Some Unfortunate Updates and A Brief Review of Some Promising Solutions
On May 25, 2024, it will have been 4 years since the death of George Floyd. Again, so little progress in so much time.
What has happened? What happened to the urgency that the George Floyd protests seemed to lend the cause? What happened to the new generation that claimed it would lead the fight to end police brutality? Why does the push for change always fall short of any real, meaningful action?
I, unfortunately, have an answer to these questions. This has been a cycle going on for decades now. See someone get shot, protest about it, then forget. See someone get shot, protest about it, then forget. Wash, rinse, repeat.
But some do not have the luxury to forget. Breonna Taylor’s boyfriend does not have the luxury to forget. Philando Castile’s girlfriend Diamond Reynolds does not have the luxury to forget. And neither do many Black American families across this country. Nor does the family of Linden Cameron, an unarmed 13-year-old boy with autism shot in a police encounter.
And no, we should not try to put the blame squarely on “the politicians.” President Biden is more than willing to pass a police reform bill—if only we turned out and gave him a Senate that could overcome the obstructionist votes of Manchin, Sinema, and the entire Republican Senate Conference.
If in 2022, for example, we Democrats more decisively turned out for Senate candidates like Mandela Barnes in Wisconsin, we may have been able to do something here. We may have been able to secure the votes to at the very least carve out an exception to the filibuster regarding police reform.
But now is not the time to deal in “what-ifs.” Now is the time to deal in the “what’s-possibles.” And that is what I would like to do today.
So, what is possible? To begin, on a national level, a massively successful Democratic turnout operation in the 2024 elections could give us enough political leverage for a national police reform bill.
Yet such a turnout would require that President Biden’s 2020 coalition return to the polls and more. It would thus require us to see that Trump and the Republican Party is not only a threat to democracy, is not only a threat to the human rights of immigrants supposedly “poisoning the blood of our country,” is not only a threat to Muslims trying to legally seek refuge in our nation, but is also a threat to any hope of police reform in the future.
But I digress. Luckily, on the community level, some have been attempting to reimagine policing in ways that might eventually provide models for other nationwide efforts.
For instance, in 2023, the Brooklyn neighborhood of Brownsville conducted a bold experiment in policing cooordinated with the help of law enforcement. Namely, per this New York Times article about the story, the neighborhood adopted an “unorthodox” policy of “letting neighbors”, and “not police,” “respond to low-level street crime.”

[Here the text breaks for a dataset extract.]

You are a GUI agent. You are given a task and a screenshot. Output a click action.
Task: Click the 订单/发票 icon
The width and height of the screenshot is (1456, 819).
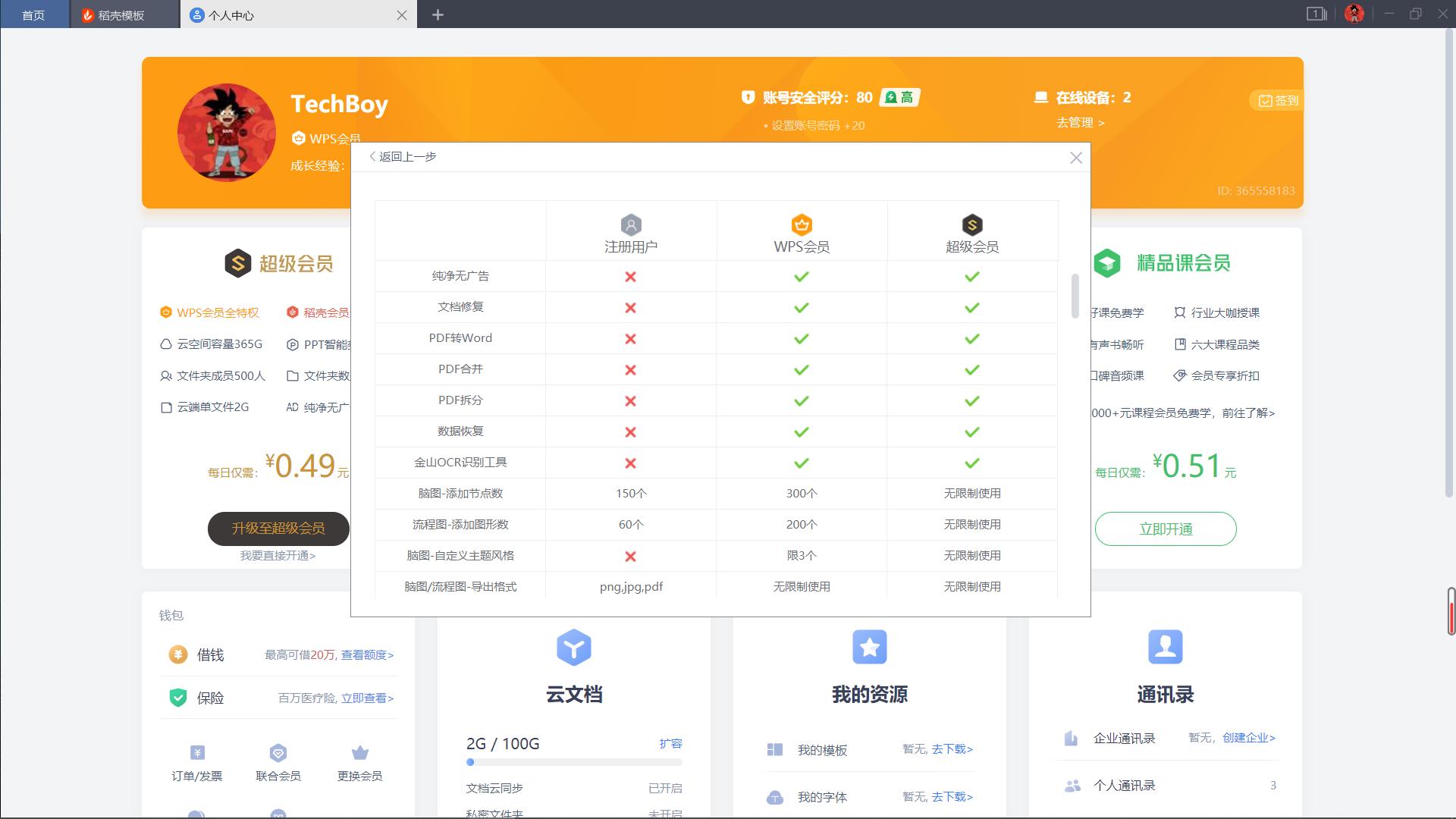coord(198,753)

Now, to be clear, “the civilians have no arrest powers,” and, most imporantly, “officers, always in plainclothes, shadow the workers.” In other words, the goal of the approach is to bring down “the use of officially sanctioned force” without banishing the police from the community. Interestingly, many “[r]esidents have embraced the concept,” and the so-called Safety Alliance of neighbors and police “has been thriving.” In fact, “[i]n the first half of 2023, homicides fell 50 percent, shootings fell 25 percent, and the rate of grand larcenies of automobiles also fell even as it rose in other neighborhoods” (emphasis mine).
Of course, the Brownsville model is likely not perfect, and could use some tweaking. First, we would have to be careful about expanding the model to more rural areas. Particularly in places where police officers are not so easily able to shadow civilians, you could have the type of “vigilante justice” that lead to the death of people like Ahmaud Arbery.

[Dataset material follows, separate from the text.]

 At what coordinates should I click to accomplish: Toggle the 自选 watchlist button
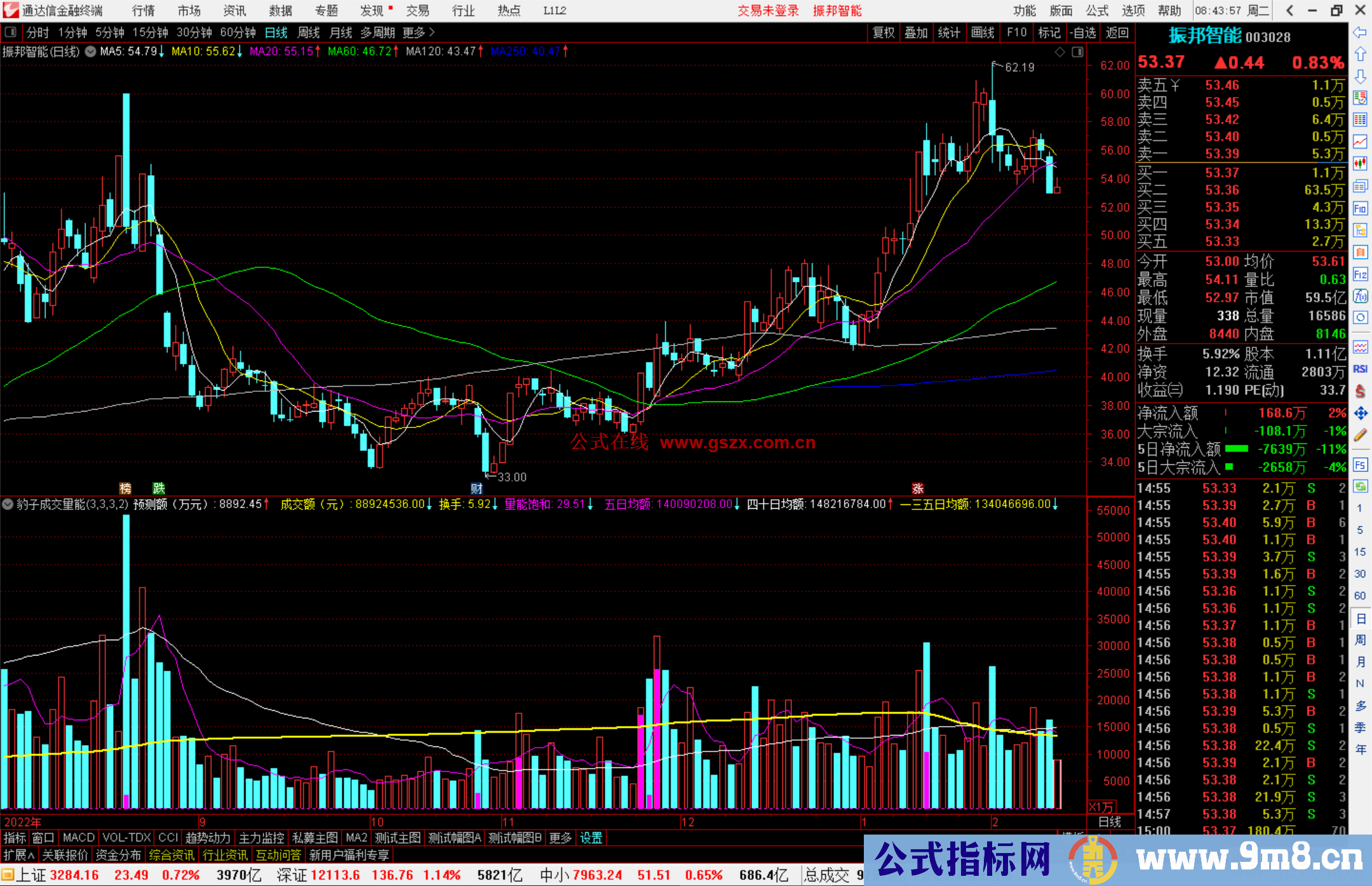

Nonetheless, these types of measures appear like the right steps towards a better system of policing. A system that brings down crime without coming at the cost of Black lives, Black bodies, and Black minds. The Brownsville model has the added benefits of confronting the root causes of police militarization: as the ACLU put it, the decline of “less dangerous [and] more collaborative style[s] of policing.”
How? Well, psychologically, the police officers present in these situations would naturally be the controllers, and not the escalators. That would make them more naturally inclined to do what they should always have done: de-escalate.
What all this demonstrates is that, one, “defunding the police” is a vague and extremely unhelpful slogan. Was the Brownsville police force “defunded” here? In fact, if anything, the police presence seems to have remained just about the same. All that changed was how the police worked within the community. The officers were still there, but now they played a much different and much less aggressive role.
That is why President Biden called on us to “reimagine the police,” not defund it. And we should do it now.